MOST SPECIAL NOTE OF ALL NOTES
This is your greatest opportunity to create real, lasting, totally insane holiday traditions that these kids will remember forever and possibly pass on to their future friends/families. You don’t even have to be their parents — as long as the tradition is ridiculously fun or weird, they’ll appreciate it. This is absolutely not the time for unoriginality.

TRAVELING WITH KIDS

Everyone wants to look at and interact with the young people you’re in charge of. They’ll have you believe it’s because they love these children and want to get to know them better — and that’s probably true — but it’s mostly about checking up on your parenting skills and judging your work. That’s fine; you’ve likely done an excellent job and should have nothing to worry about. However, everyone knows that children can be rogue, unpredictable little things, capable of embarrassing the holy living hell out of you at any moment.

That prospect is terrifying. As with all parenting endeavors, you will need a strategic plan and a small arsenal of bribes.

Prep

For shy children, it’s imperative that they be given the proper tools for interacting with strange, older people. Explain that you will be visiting some folks who might be loud, tall and wearing lots of perfume, and that these people will have a great interest in the child. This will make the child uncomfortable. Tell the child it’s perfectly normal; that the same thing happened to you. Have the  child practice acceptable responses via role play.

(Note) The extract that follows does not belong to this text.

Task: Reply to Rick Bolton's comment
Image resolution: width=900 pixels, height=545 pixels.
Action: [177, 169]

You: HI SMALL PERSON!! I HAVEN’T SEEN YOU IN [TIME]!! What grade are you in??? Look at your hair!! Oh you are just THE CUTEST THING.

Child: (smiling) Hello, thank you. I am in [grade]. It is nice to see you again. I like your [something, anything].

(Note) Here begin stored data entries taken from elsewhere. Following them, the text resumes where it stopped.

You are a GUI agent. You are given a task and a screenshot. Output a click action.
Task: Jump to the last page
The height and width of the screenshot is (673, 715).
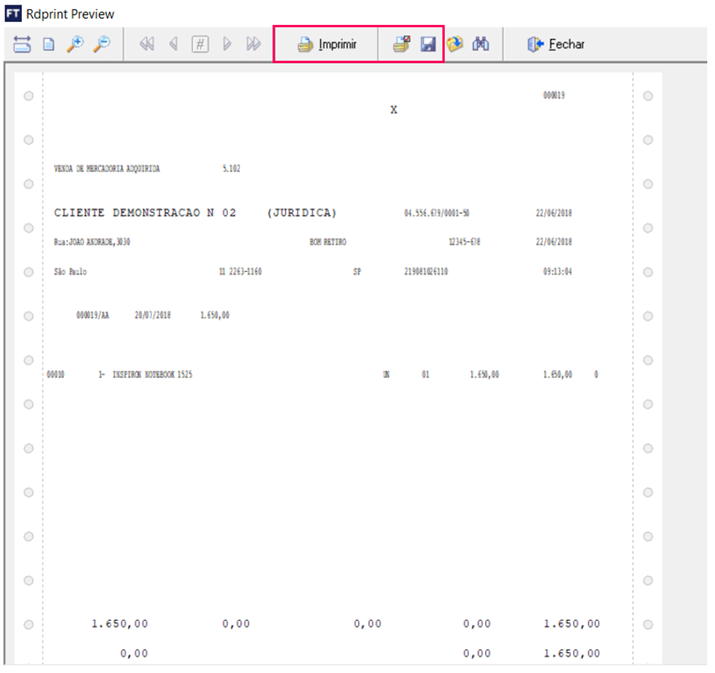253,45
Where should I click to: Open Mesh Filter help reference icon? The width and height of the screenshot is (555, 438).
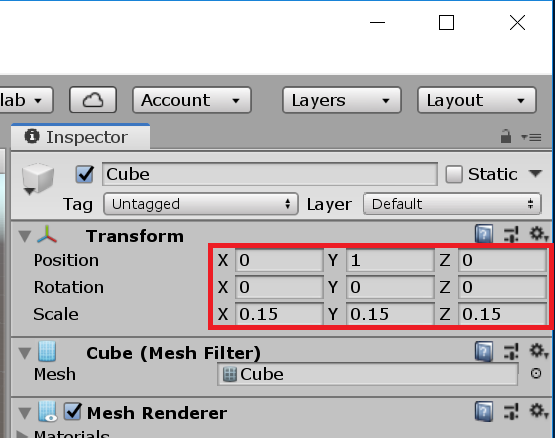[484, 351]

You: OH THANK YOU! WHAT A PRECIOUS ADORABLE CHILD! Do you like [grade]? Do you have a [girl/boyfriend]??? I BET YOU DO! OHHHHH!

Child: (smiling) Thank you. No, I do not currently have a [girl/boyfriend], as I’ve chosen to focus solely on my studies and future career. I hope to be involved with the local [shelter/co-op/community theater] next summer. I have a [GPA]. It was so nice to talk to you. I’m going to get some water now. Excuse me.

Bribe

People need incentives — it’s nothing to be ashamed of. Be frank: “If you embarrass me, I will take away [prized possession(s)] for [outrageous length of time]. If you do not embarrass me and instead make me look awesome, I will give you [money/days off from chores/a puppy?]. The end.”

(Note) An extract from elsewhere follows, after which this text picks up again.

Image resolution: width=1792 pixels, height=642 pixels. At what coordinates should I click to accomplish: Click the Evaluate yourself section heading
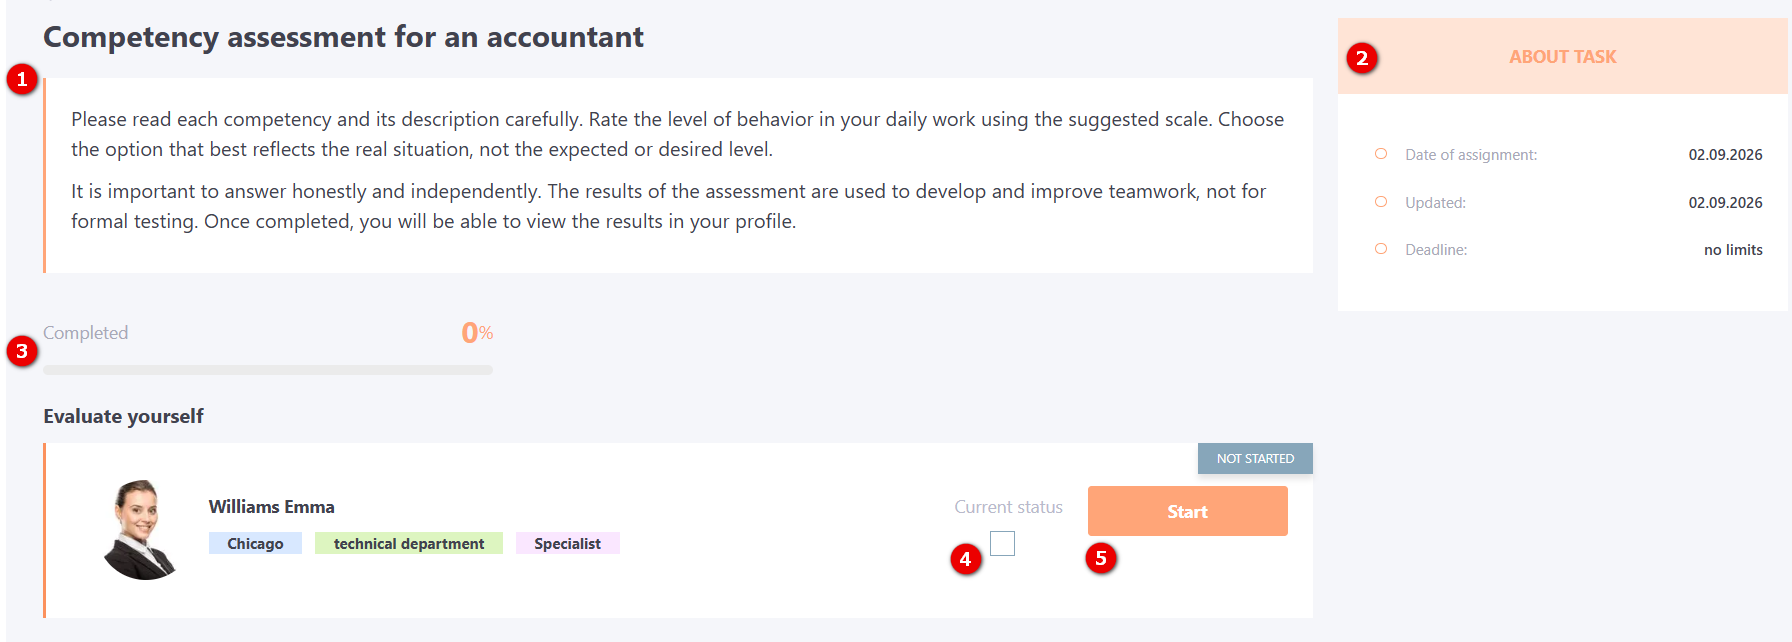point(123,416)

Above all, remind the child that no matter what happens at this holiday function, they will be returning with you to your house, where they will stay for several years to come, and that you have a pristine memory and very little interest in granting amnesty.

via myelephantmuse.wordpress.com

Pack

I just needed an excuse to show you these suitcases.

1. Travel Buddies Archie the Alien
2. Melissa & Doug Trunki in Sunny Orange look at this fucking cute wtfery

Charge

Charge every device. If it has batteries, charge them. If it will need batteries, bring them. Bring more than you think you need, then bring more.

For Your Ears

For some reason, short young humans don’t like listening to NPR for hours on end. I know, it’s so weird. I think you should make a mix CD to bring along. Because it’s the holidays, you’re allowed to add as many obnoxious holiday songs as you’d like and you’re encouraged to sing along enthusiastically. They’ll love you for this later, when they have something to complain about to their friends.

The Trip

Whether the travel time is 20 mins or two days, being prepared is crucial. Anything from a splinter to a mini-famine could occur before you’re even out of the driveway. Aside from the obvious supplies — like band-aids, PSPs, headphones, a deck of cards, etc. — don’t forget the Please Shut Up Lollipops, the Stop Complaining Gum, and the I Cannot Possibly Answer Another Inane Question Fruit Leather. If you’ll be traveling for an extended period of time, I highly recommend the I Will Only Love You if I Can’t Hear You String Cheese.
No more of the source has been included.